The original complete essay is located here: Castrocare in Crisis
Laurie Garrett; Foreign Policy, July-August, 2010
Hospital Hermanos Ameijeiras
Cuba is a Third World country that aspires to First World medicine and health. Its health-care system is not only a national public good but also a vital export commodity. Under the Castro brothers’ rule, Cubans’ average life expectancy has increased from 58 years (in 1950) to 77 years (in 2009), giving Cuba the world’s 55th-highest life expectancy ranking, only six places behind the United States. According to the World Health Organization (WHO), Cuba has the second-lowest child mortality rate in the Americas (the United States places third) and the lowest per capita HIV/AIDS prevalence. Fifty years ago, the major causes of disease and death in Cuba were tropical and mosquito-borne microbes. Today, Cuba’s major health challenges mirror those of the United States: cancer, cardiovascular disease, obesity, diabetes, and other chronic ailments related to aging, tobacco use, and excessive fat consumption.
By any measure, these achievements are laudable. But they have come at tremendous financial and social cost. The Cuban government’s 2008 budget of $46.2 billion allotted $7.2 billion (about 16 percent) to direct health-care spending. Only Cuba’s expenditures for education exceeded those for health, and Cuba’s health costs are soaring as its aging population requires increasingly expensive chronic care.
Cuba’s economic situation has been dire since 1989, when the country lost its Soviet benefactors and its economy experienced a 35 percent contraction. Today, Cuba’s major industries — tourism, nickel mining, tobacco and rum production, and health care — are fragile. Cubans blame the long-standing U.S. trade embargo for some of these strains and are wildly optimistic about the transformations that will come once the embargo is lifted.
Overlooked in these dreamy discussions of lifestyle improvements, however, is that Cuba’s health-care industry will likely be radically affected by any serious easing in trade and travel restrictions between the United States and Cuba. If policymakers on both sides of the Florida Straits do not take great care, the tiny Caribbean nation could swiftly be robbed of its greatest triumph. First, its public health network could be devastated by an exodus of thousands of well-trained Cuban physicians and nurses. Second, for-profit U.S. companies could transform the remaining health-care system into a prime destination for medical tourism from abroad. The very strategies that the Cuban government has employed to develop its system into a major success story have rendered it ripe for the plucking by the U.S. medical industry and by foreigners eager for affordable, elective surgeries in a sunny climate. In short, although the U.S. embargo strains Cuba’s health-care system and its overall economy, it may be the better of two bad options.
In the long run, Cuba will need to develop a taxable economic base to generate government revenues — which would mean inviting foreign investment and generating serious employment opportunities. The onus is on the Castro government to demonstrate how the regime could adapt to the easing or lifting of the U.S. embargo. Certainly, Cuban leaders already know that their health triumphs would be at risk.

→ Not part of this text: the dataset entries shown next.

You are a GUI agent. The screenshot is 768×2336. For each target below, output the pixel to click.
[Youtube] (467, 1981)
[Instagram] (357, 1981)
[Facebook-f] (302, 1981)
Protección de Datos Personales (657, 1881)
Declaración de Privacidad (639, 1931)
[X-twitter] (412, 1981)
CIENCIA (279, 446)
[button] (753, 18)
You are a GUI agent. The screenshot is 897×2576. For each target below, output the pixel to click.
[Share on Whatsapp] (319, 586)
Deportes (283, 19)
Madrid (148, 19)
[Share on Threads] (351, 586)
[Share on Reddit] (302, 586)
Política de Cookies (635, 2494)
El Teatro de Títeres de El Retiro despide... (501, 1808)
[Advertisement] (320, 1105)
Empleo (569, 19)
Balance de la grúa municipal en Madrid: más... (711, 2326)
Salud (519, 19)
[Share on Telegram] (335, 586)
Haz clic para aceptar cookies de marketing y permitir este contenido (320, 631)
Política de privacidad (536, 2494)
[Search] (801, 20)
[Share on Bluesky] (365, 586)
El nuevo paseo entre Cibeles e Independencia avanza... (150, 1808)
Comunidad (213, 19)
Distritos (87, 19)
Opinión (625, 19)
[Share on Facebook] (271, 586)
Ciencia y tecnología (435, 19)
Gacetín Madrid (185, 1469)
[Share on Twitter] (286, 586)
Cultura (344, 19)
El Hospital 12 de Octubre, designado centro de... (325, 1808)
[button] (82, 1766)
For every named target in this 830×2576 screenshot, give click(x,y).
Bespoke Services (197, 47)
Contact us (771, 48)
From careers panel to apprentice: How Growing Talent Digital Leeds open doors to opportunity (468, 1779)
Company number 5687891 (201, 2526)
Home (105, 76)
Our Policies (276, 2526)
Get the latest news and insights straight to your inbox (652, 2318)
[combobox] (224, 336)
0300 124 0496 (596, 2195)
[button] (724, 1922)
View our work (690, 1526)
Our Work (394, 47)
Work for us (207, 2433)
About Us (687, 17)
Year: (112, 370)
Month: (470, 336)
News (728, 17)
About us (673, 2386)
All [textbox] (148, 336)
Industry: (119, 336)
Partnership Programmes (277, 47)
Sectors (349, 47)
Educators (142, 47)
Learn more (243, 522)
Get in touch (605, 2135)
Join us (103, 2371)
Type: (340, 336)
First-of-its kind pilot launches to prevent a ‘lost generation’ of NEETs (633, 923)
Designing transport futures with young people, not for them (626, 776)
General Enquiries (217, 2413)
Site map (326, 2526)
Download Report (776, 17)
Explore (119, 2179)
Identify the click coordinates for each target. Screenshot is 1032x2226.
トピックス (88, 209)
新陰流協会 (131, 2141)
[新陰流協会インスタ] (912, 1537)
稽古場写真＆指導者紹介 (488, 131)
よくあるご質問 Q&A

The United States, too, has tough responsibilities. How the U.S. government handles its side of the post-embargo transition will have profound ramifications for the people of Cuba. The United States could allow the marketplace to dictate events, resulting in thousands of talented professionals leaving Cuba and dozens of U.S. companies building a vast offshore for-profit empire of medical centers along Cuba’s beaches. But it could and should temper the market’s forces by enacting regulations and creating incentives that would bring a rational balance to the situation.
For clues about what might constitute a reasonable approach that could benefit all parties, including the U.S. medical industry, Washington should study the 2003 Commonwealth Code of Practice for the International Recruitment of Health Workers. The health ministers of the Commonwealth of Nations forged this agreement after the revelation that the United Kingdom’s National Health Service had hired third-party recruiters to lure to the country hundreds of doctors and nurses from poor African, Asian, and Caribbean countries of the Commonwealth, including those ravaged by HIV/AIDS and tuberculosis. In some cases, the recruiters managed to persuade as many as 300 health-care workers to leave every day. Although the agreement is imperfect, it has reduced abuses and compensated those countries whose personnel were poached.
Cuba’s five decades of public achievement in the health-care sector have resulted in a unique cradle-to-grave community-based approach to preventing illness, disease, and death. No other socialist society has ever equaled Cuba in improving the health of its people. Moreover, Cuba has exported health care to poor nations the world over. In its purest form, Cuba offers an inspiring, standard-setting vision of government responsibility for the health of its people. It would be a shame if the normalization of relations between the United States and Cuba killed that vision.
I would like to point out that the only achievement the communist regime is proud of (health care) does not differ from many South American countries such as Brazil and others. In other words, Cuba follows more or less the same path of average life expectancy increase as its peers. This is due to preventive health policy instead of an advanced health care structure. Most of the doctors graduated in Cuba can’t exert their profession in other countries due to failing on regional medical exams.